Surely it must include beef (grotty mince) cobbler? And spam fritters would have been a luxury at my school - we got the spam, but not the fritter.

Had a variation on this ubiquitous 'chocolate concrete', too - although for some bizarre reason it was called 'Australian crunch'.

those cornflake hedgehogs served with pink custard that yep, shot across the table as soon as you attacked them with cutlery. So now we know school dinners were never good and they got worse and could definitely do better! Have you checked out Jamie's petition?It's going stonkingly well - 25 signatures a minute we reckon. There's a custard revolution coming.

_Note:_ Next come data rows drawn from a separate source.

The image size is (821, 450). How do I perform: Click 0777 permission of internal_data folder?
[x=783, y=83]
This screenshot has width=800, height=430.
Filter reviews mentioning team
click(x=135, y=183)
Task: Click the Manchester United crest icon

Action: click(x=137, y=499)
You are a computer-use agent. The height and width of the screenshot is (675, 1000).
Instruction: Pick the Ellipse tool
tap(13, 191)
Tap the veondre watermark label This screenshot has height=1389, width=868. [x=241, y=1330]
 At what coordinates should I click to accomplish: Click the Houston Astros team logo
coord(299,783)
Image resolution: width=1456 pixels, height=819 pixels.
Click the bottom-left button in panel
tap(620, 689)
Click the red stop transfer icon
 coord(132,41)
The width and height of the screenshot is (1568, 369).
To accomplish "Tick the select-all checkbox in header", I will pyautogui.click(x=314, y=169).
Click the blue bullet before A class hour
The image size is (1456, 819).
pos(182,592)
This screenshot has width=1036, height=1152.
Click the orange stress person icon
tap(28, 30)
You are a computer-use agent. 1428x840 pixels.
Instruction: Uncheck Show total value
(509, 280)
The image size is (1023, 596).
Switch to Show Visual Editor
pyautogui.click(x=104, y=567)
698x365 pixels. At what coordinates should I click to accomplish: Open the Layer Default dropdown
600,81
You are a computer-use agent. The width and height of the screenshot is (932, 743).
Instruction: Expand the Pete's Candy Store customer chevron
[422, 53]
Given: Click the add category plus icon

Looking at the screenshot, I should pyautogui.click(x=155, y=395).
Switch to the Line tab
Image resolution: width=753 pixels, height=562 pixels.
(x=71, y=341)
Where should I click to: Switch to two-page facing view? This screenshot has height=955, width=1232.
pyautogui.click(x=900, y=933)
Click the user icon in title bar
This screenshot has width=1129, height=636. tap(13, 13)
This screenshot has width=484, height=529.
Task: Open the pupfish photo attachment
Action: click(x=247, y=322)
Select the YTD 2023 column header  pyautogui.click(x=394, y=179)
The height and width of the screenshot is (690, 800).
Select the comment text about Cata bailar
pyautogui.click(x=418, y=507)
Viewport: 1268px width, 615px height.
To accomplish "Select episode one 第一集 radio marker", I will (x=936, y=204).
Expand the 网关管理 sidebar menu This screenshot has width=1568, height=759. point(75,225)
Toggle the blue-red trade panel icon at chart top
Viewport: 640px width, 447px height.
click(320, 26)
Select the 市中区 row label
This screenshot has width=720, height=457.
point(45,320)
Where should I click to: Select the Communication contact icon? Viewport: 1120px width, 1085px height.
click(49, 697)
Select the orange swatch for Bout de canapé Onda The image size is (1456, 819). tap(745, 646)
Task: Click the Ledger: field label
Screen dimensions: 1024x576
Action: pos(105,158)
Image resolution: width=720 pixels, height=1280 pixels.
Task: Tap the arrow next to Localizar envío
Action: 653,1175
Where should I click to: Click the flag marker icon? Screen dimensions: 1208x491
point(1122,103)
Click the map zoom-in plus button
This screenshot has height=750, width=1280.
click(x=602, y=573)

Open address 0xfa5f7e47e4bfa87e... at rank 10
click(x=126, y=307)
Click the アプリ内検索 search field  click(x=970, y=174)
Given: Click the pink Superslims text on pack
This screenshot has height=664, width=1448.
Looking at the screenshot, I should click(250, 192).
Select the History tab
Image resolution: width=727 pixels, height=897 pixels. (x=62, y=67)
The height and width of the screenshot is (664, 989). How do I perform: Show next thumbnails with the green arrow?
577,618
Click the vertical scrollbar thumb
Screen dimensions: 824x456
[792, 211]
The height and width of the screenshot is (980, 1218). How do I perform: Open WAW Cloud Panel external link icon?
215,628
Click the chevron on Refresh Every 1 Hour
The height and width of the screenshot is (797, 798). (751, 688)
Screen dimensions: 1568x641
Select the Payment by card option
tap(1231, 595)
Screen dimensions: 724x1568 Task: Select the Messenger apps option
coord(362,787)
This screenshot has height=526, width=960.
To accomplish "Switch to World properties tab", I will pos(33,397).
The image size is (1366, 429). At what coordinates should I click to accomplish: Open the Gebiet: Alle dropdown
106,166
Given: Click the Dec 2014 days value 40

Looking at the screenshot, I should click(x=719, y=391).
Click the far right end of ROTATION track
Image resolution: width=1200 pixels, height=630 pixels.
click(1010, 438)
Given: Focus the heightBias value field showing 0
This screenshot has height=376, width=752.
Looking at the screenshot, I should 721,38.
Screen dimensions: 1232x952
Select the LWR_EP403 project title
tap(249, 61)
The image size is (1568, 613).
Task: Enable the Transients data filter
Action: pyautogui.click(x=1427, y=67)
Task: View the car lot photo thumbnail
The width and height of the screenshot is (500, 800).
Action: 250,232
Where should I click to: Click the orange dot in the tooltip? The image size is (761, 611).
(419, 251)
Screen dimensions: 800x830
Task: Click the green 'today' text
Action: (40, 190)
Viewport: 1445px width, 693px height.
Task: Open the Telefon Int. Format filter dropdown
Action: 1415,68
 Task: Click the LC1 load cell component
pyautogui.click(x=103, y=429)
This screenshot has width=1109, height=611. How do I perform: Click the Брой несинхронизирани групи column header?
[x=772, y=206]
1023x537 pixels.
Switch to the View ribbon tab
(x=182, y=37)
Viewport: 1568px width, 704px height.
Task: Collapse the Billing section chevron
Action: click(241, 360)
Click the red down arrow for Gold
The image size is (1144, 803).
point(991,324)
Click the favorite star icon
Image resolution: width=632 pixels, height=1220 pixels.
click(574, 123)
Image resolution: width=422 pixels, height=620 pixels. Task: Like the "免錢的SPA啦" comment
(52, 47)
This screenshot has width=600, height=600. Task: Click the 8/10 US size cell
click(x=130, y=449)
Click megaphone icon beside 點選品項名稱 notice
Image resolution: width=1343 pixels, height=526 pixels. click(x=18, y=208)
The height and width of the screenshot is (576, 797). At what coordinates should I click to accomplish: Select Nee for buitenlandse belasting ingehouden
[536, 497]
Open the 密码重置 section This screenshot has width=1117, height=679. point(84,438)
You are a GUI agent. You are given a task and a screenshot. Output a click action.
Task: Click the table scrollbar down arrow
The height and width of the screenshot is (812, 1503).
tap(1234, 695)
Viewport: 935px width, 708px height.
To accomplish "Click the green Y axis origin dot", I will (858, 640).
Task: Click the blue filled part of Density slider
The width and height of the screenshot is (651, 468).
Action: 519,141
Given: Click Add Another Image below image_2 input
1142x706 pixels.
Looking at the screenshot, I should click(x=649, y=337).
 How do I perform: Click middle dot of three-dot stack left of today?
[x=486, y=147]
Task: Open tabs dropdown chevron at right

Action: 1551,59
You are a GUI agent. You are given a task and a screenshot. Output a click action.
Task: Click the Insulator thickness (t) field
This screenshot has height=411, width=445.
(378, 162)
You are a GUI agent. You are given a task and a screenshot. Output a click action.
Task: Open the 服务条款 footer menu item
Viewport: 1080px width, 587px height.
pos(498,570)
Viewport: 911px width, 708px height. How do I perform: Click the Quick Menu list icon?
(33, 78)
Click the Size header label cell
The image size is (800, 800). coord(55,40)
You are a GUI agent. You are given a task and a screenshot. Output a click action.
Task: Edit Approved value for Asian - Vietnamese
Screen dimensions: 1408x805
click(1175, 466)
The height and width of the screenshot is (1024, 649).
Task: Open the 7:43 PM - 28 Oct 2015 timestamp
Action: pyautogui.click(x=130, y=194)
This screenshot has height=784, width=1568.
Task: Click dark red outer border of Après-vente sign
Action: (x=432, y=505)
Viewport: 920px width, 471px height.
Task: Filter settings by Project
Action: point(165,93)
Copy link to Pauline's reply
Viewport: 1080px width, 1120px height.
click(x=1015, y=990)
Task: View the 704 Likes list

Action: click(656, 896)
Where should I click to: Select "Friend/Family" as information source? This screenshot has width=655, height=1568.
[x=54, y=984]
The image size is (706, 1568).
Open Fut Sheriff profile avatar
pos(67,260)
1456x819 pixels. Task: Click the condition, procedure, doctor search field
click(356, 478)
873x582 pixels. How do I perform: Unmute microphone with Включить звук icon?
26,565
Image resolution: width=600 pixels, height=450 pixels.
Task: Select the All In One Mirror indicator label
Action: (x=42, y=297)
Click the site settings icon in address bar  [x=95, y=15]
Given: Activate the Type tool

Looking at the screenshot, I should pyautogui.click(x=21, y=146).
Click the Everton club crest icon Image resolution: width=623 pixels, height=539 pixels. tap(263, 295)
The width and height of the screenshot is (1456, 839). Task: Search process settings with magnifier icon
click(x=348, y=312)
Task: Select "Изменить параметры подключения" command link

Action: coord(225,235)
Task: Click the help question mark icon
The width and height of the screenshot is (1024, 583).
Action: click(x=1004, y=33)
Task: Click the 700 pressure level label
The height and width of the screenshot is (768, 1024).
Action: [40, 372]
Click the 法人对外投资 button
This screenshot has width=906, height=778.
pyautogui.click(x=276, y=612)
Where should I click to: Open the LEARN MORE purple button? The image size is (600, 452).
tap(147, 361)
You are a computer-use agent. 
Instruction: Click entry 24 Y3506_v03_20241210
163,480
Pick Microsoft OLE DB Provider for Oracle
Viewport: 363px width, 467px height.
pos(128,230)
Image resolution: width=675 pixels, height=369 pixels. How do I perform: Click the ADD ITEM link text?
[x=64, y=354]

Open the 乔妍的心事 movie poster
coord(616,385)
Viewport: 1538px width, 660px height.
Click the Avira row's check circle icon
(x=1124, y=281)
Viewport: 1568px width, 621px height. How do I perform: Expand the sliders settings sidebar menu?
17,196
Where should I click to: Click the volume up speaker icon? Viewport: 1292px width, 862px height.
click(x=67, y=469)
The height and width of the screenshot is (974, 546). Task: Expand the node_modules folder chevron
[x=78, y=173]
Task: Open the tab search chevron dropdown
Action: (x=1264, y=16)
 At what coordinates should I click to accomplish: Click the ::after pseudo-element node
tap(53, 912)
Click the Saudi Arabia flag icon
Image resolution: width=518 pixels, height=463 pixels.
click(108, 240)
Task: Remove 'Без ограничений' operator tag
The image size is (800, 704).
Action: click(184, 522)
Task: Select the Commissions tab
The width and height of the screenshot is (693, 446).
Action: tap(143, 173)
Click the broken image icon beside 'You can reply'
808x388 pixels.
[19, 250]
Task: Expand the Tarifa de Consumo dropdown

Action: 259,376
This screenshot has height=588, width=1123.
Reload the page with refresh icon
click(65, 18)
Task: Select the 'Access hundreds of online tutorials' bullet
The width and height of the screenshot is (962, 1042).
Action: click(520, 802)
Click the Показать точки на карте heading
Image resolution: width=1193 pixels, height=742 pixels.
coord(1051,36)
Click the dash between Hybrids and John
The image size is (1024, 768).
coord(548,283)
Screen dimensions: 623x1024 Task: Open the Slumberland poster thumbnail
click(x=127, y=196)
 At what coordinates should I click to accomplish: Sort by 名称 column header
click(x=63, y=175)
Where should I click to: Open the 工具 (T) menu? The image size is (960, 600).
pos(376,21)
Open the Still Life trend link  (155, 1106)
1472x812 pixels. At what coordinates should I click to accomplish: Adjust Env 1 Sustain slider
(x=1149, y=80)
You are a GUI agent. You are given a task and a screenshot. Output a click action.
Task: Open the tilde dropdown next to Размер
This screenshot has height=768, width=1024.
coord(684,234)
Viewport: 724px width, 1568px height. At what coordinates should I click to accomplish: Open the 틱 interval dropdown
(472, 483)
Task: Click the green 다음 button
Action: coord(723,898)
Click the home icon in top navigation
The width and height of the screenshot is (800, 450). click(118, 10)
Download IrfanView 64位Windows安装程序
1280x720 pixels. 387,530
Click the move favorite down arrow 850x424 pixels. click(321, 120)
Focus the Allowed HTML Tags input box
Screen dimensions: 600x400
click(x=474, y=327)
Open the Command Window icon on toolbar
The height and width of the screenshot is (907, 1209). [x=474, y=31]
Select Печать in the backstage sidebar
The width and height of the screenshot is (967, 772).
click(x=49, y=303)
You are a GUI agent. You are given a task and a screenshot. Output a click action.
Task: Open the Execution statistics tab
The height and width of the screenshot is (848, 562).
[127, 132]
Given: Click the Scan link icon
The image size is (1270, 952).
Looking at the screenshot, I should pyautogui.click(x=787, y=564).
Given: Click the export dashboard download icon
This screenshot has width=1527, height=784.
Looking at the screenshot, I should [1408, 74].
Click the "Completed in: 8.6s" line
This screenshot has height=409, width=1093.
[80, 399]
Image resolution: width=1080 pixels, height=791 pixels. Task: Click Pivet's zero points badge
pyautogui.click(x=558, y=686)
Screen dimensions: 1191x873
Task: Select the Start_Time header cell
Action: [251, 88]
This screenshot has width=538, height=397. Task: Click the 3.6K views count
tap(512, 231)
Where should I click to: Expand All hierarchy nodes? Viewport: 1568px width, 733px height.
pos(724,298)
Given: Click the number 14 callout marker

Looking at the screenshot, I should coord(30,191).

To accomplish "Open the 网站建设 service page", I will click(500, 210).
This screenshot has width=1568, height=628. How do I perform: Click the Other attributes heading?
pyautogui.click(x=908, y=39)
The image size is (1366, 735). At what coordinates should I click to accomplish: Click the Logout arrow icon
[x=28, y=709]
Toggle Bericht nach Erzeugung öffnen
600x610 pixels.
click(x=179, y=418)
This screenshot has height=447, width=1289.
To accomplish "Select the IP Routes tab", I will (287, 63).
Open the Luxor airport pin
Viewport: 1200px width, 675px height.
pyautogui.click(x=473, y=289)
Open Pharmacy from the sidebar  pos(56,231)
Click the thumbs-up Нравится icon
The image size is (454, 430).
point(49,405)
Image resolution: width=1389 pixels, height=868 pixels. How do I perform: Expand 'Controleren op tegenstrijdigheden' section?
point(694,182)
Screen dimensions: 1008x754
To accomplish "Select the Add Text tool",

didn't you ever have jelly on your menu? I used to hide what I really didn't want to eat under the smash instant mash. I also once managed to rush my plate so fast under the icecream scoop that the smash fell onto the counter, much to the annoyance of the dinner lady, much to my delight. Hateful stuff.

When I was at Lewisham College they had a scolarest there - they would sell you a slice of pizza and want to serve you chips with it.

The meat always used to have 'pipes' in it - rubbery arteries that survived, no matter how slender the slice.

ewww quink thats awful i feel sick!

quink - and now you all know why I became a vegetarian.

To be fair, it's not true that the catering companies "are spending a mere 37p a head serving up cheap fried horrors to the nation's children, and we allow them to get away with it."

It's us (council tax payers) who are spending 37p a head. We simply get what we pay for from the catering companies. Don't blame them. They'd be even happier if we were willing to buy (and pay for) better food.